### Goal
Copy the entries word for word from their start through the line that contains "Action: coord(497,341)", and leave the pictures out of your copy.

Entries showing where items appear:
%%

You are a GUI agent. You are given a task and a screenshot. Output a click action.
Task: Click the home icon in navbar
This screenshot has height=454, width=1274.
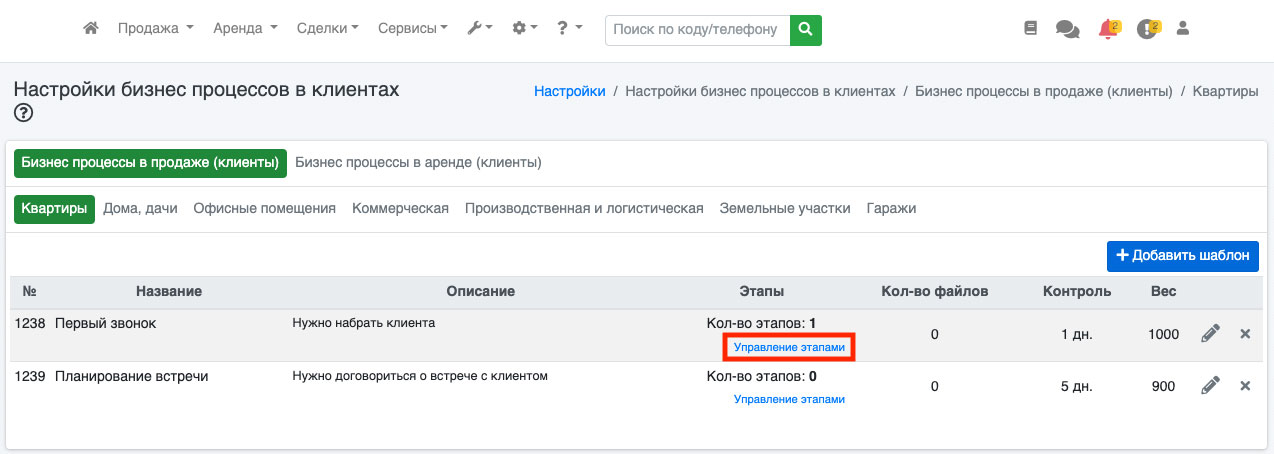click(91, 29)
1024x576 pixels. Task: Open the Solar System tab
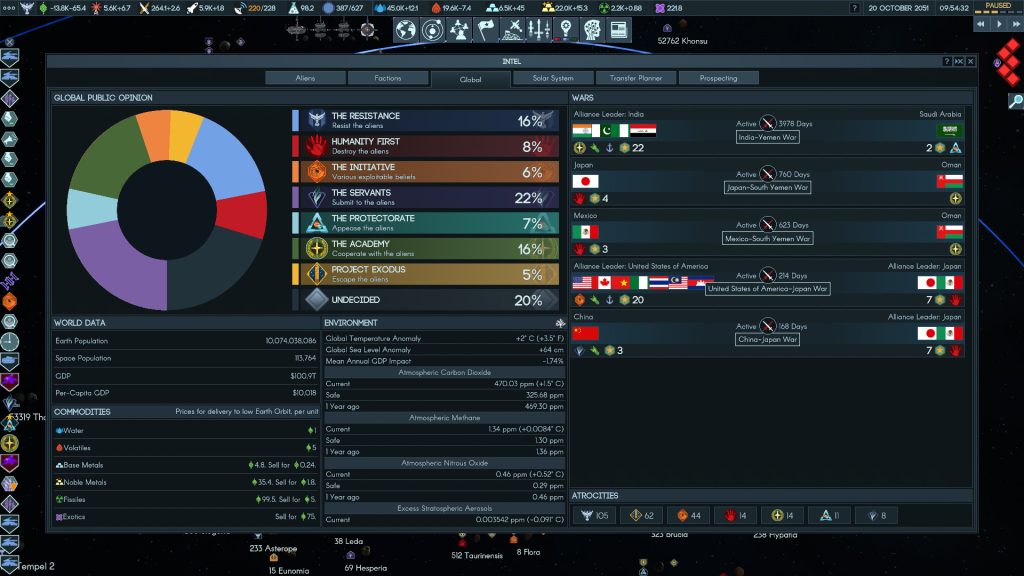point(553,78)
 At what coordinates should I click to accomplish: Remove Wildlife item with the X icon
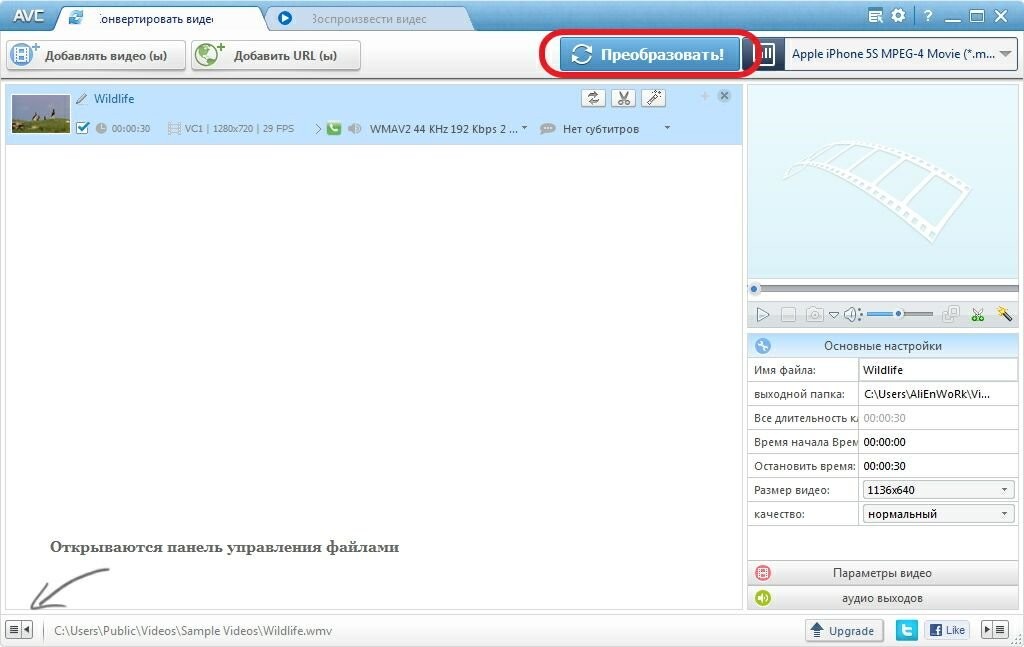[x=725, y=96]
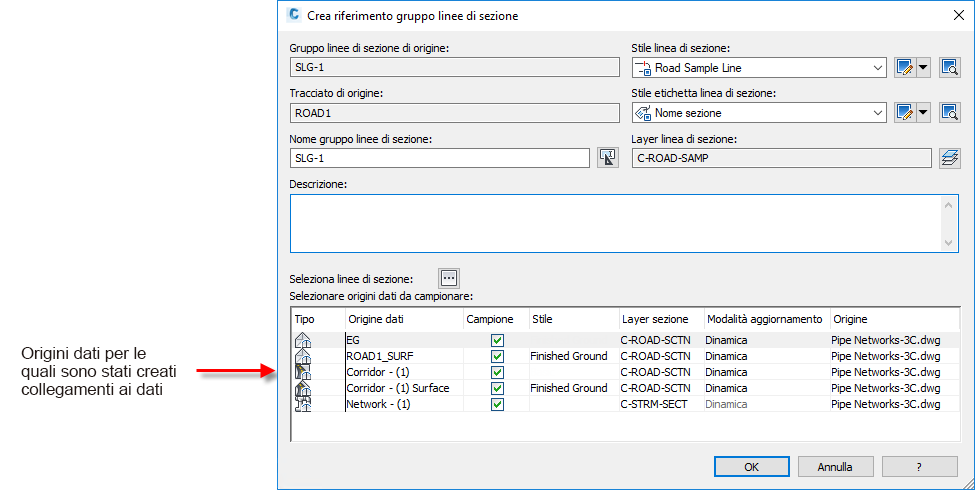This screenshot has width=975, height=490.
Task: Uncheck the Campione checkbox for EG
Action: coord(497,341)
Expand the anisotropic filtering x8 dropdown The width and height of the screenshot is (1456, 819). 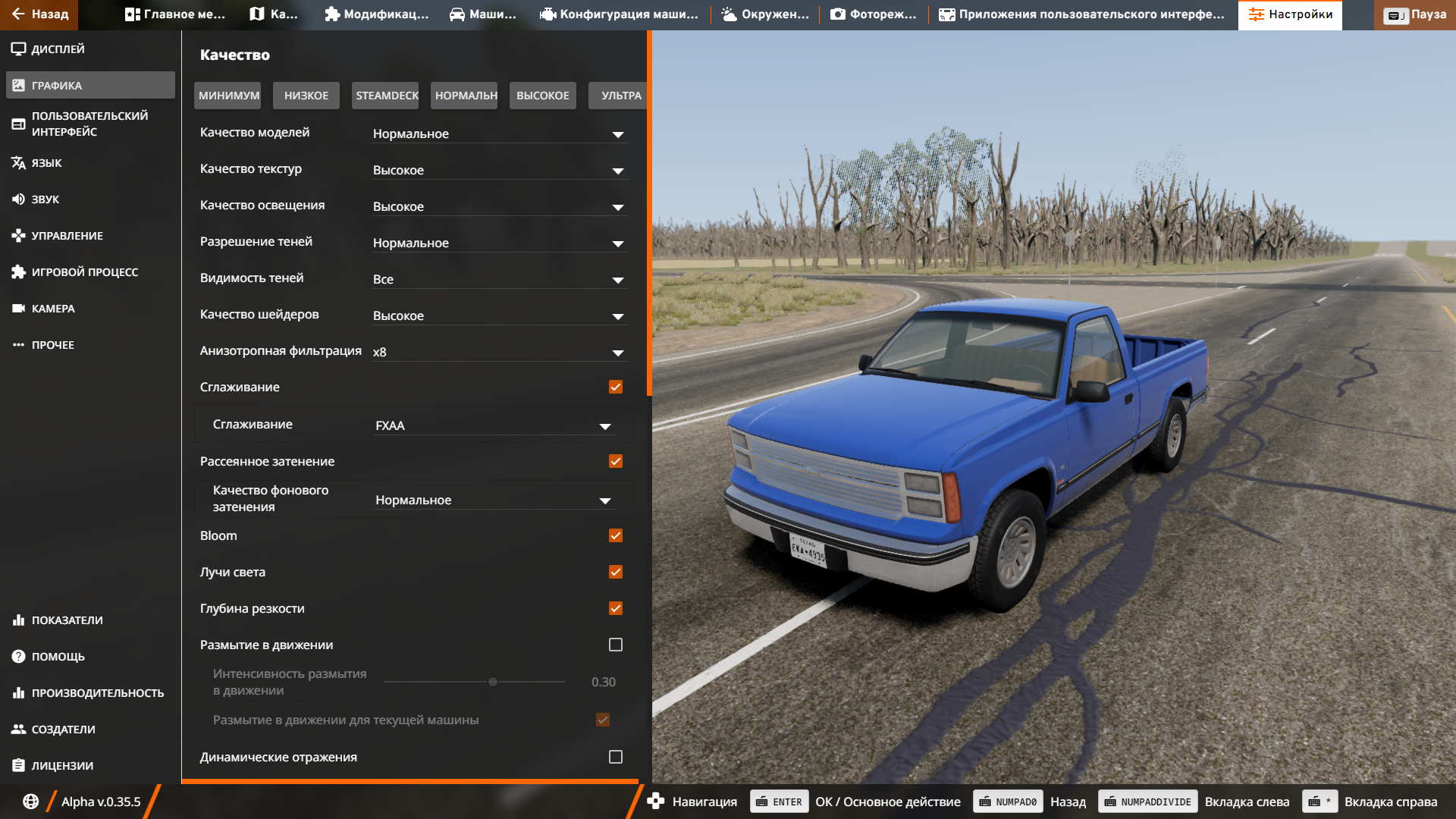coord(499,353)
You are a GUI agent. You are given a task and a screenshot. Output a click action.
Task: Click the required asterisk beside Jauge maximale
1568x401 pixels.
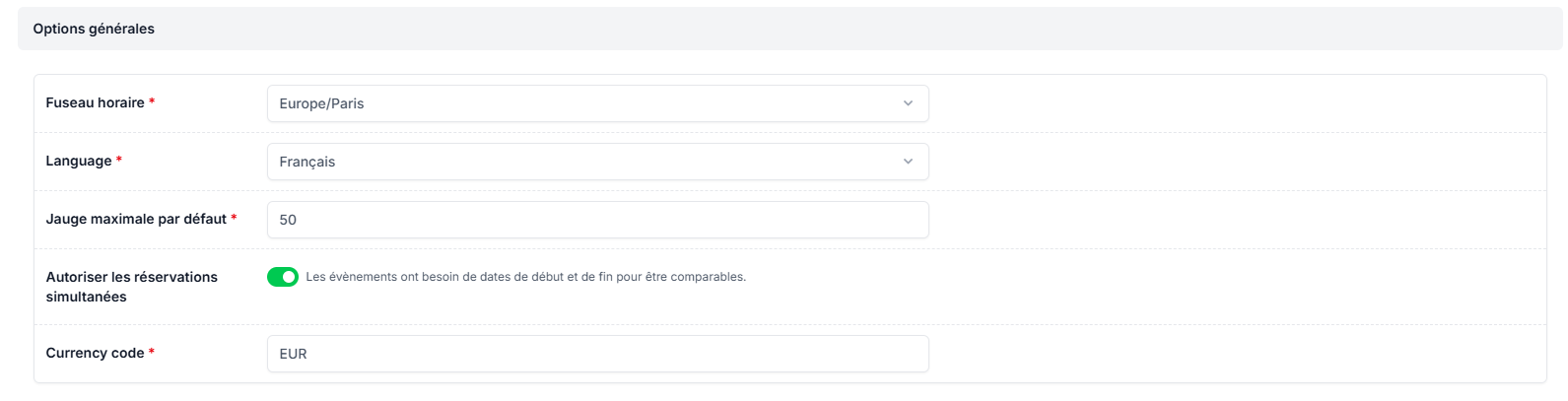coord(234,219)
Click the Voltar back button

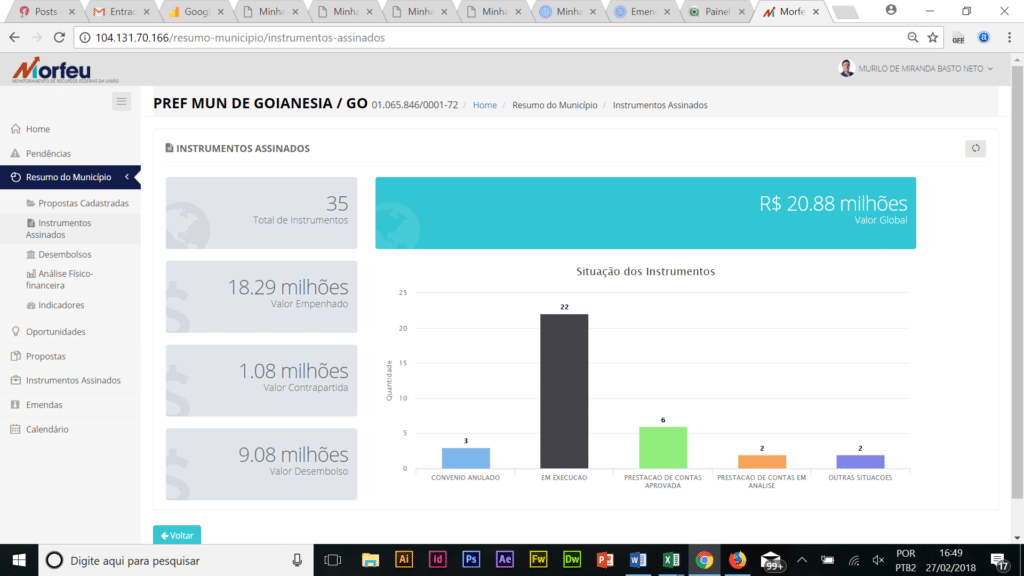177,535
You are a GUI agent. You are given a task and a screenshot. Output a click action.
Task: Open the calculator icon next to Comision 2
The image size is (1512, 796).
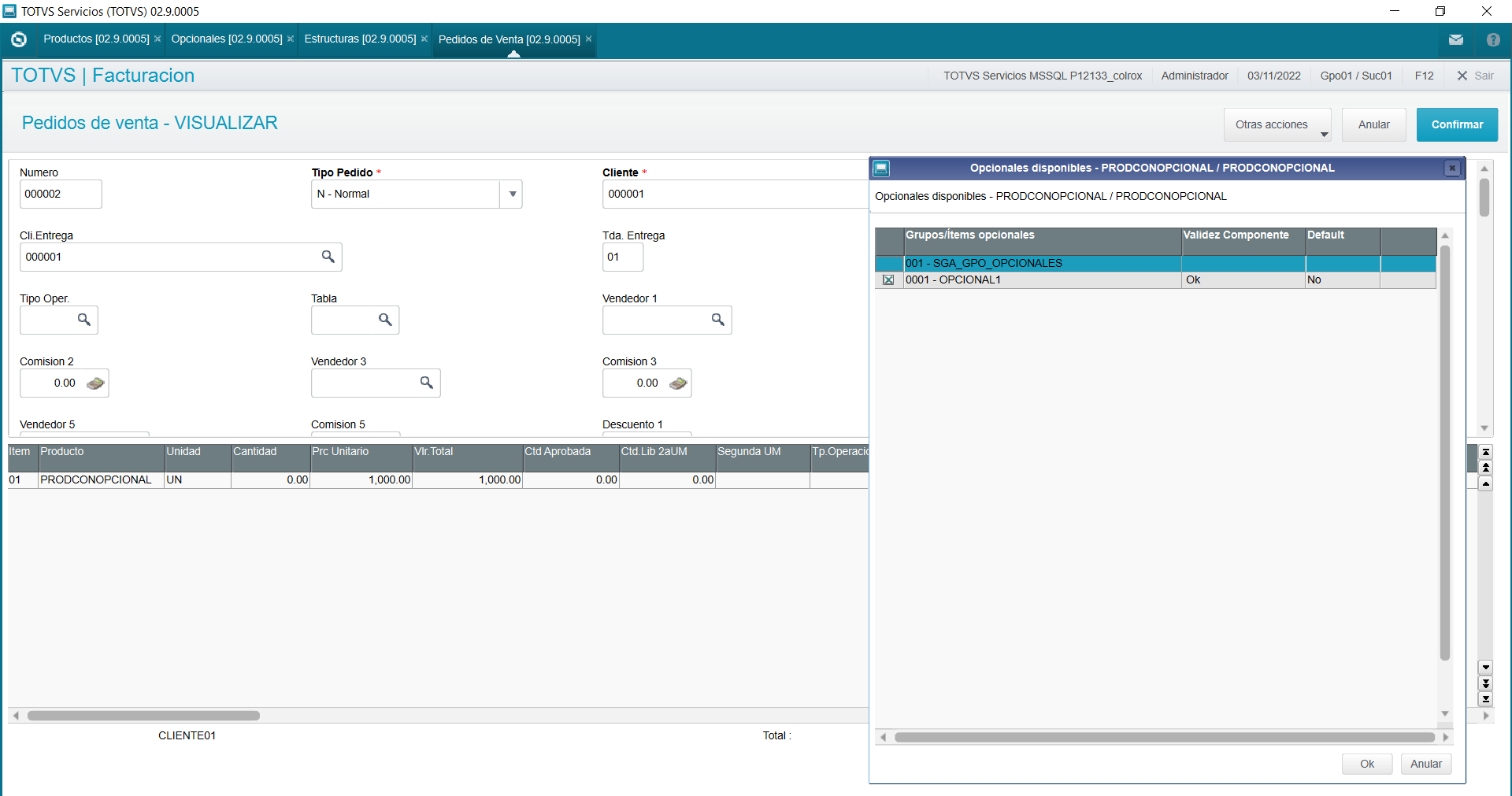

%%

### Answer to this exercise
You are a GUI agent. You are given a task and a screenshot. Output a click action.
Task: Click the home icon in navbar
This screenshot has height=454, width=1274.
click(91, 29)
1024x576 pixels. Task: Open the Solar System tab
point(553,78)
 At what coordinates should I click to accomplish: Remove Wildlife item with the X icon
[x=725, y=96]
This screenshot has width=975, height=490.
Task: Uncheck the Campione checkbox for EG
Action: coord(497,341)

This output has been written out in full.